--- Exercise inputs ---

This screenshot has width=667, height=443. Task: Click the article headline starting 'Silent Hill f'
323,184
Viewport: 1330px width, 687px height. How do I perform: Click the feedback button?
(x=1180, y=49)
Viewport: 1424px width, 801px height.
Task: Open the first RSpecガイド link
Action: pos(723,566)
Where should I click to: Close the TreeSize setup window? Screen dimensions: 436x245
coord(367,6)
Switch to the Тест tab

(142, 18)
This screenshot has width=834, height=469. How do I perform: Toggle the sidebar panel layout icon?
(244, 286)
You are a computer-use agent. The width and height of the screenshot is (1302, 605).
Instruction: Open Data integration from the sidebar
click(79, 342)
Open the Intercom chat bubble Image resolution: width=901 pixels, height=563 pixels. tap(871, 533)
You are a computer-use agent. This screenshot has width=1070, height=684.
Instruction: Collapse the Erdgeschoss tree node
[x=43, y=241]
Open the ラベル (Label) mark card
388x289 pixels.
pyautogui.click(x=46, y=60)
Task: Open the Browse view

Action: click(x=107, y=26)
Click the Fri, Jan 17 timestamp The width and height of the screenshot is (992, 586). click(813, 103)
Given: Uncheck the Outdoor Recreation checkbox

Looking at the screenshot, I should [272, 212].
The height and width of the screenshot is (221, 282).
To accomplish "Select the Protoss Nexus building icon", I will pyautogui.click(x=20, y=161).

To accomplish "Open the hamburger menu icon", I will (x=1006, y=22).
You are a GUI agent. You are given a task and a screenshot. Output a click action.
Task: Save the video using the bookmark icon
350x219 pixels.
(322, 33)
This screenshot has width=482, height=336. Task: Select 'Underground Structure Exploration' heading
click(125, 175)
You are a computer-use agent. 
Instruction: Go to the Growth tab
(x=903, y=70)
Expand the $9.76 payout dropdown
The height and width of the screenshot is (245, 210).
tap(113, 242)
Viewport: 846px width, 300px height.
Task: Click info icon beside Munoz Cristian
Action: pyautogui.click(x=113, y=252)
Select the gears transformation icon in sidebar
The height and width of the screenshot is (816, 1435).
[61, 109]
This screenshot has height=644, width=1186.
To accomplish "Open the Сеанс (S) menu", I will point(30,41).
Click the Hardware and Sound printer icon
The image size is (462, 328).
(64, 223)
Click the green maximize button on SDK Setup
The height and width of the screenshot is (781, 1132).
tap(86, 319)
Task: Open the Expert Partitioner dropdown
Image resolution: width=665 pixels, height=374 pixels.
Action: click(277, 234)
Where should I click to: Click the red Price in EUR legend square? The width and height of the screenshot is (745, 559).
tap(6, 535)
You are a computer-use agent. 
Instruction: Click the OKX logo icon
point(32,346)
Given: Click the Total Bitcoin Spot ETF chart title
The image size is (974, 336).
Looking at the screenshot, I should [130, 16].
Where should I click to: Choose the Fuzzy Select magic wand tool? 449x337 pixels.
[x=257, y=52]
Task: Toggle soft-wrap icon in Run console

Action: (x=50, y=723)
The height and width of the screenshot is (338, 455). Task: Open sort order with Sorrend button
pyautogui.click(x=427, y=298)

---

▶ **Short exercise**:
Copy all of the entries above line for line, with no change to any character.

▶ **Exercise output**:
This screenshot has width=667, height=443. Task: Click the article headline starting 'Silent Hill f'
323,184
Viewport: 1330px width, 687px height. How do I perform: Click the feedback button?
(x=1180, y=49)
Viewport: 1424px width, 801px height.
Task: Open the first RSpecガイド link
Action: pos(723,566)
Where should I click to: Close the TreeSize setup window? Screen dimensions: 436x245
coord(367,6)
Switch to the Тест tab

(142, 18)
This screenshot has width=834, height=469. How do I perform: Toggle the sidebar panel layout icon?
(244, 286)
You are a computer-use agent. The width and height of the screenshot is (1302, 605).
Instruction: Open Data integration from the sidebar
click(79, 342)
Open the Intercom chat bubble Image resolution: width=901 pixels, height=563 pixels. tap(871, 533)
You are a computer-use agent. This screenshot has width=1070, height=684.
Instruction: Collapse the Erdgeschoss tree node
[x=43, y=241]
Open the ラベル (Label) mark card
388x289 pixels.
pyautogui.click(x=46, y=60)
Task: Open the Browse view

Action: click(x=107, y=26)
Click the Fri, Jan 17 timestamp The width and height of the screenshot is (992, 586). click(813, 103)
Given: Uncheck the Outdoor Recreation checkbox

Looking at the screenshot, I should [272, 212].
The height and width of the screenshot is (221, 282).
To accomplish "Select the Protoss Nexus building icon", I will pyautogui.click(x=20, y=161).

To accomplish "Open the hamburger menu icon", I will (x=1006, y=22).
You are a GUI agent. You are given a task and a screenshot. Output a click action.
Task: Save the video using the bookmark icon
350x219 pixels.
(322, 33)
This screenshot has width=482, height=336. Task: Select 'Underground Structure Exploration' heading
click(125, 175)
You are a computer-use agent. 
Instruction: Go to the Growth tab
(x=903, y=70)
Expand the $9.76 payout dropdown
The height and width of the screenshot is (245, 210).
tap(113, 242)
Viewport: 846px width, 300px height.
Task: Click info icon beside Munoz Cristian
Action: pyautogui.click(x=113, y=252)
Select the gears transformation icon in sidebar
The height and width of the screenshot is (816, 1435).
[61, 109]
This screenshot has height=644, width=1186.
To accomplish "Open the Сеанс (S) menu", I will point(30,41).
Click the Hardware and Sound printer icon
The image size is (462, 328).
(64, 223)
Click the green maximize button on SDK Setup
The height and width of the screenshot is (781, 1132).
tap(86, 319)
Task: Open the Expert Partitioner dropdown
Image resolution: width=665 pixels, height=374 pixels.
Action: click(277, 234)
Where should I click to: Click the red Price in EUR legend square? The width and height of the screenshot is (745, 559).
tap(6, 535)
You are a computer-use agent. 
Instruction: Click the OKX logo icon
point(32,346)
Given: Click the Total Bitcoin Spot ETF chart title
The image size is (974, 336).
Looking at the screenshot, I should [130, 16].
Where should I click to: Choose the Fuzzy Select magic wand tool? 449x337 pixels.
[x=257, y=52]
Task: Toggle soft-wrap icon in Run console

Action: (x=50, y=723)
The height and width of the screenshot is (338, 455). Task: Open sort order with Sorrend button
pyautogui.click(x=427, y=298)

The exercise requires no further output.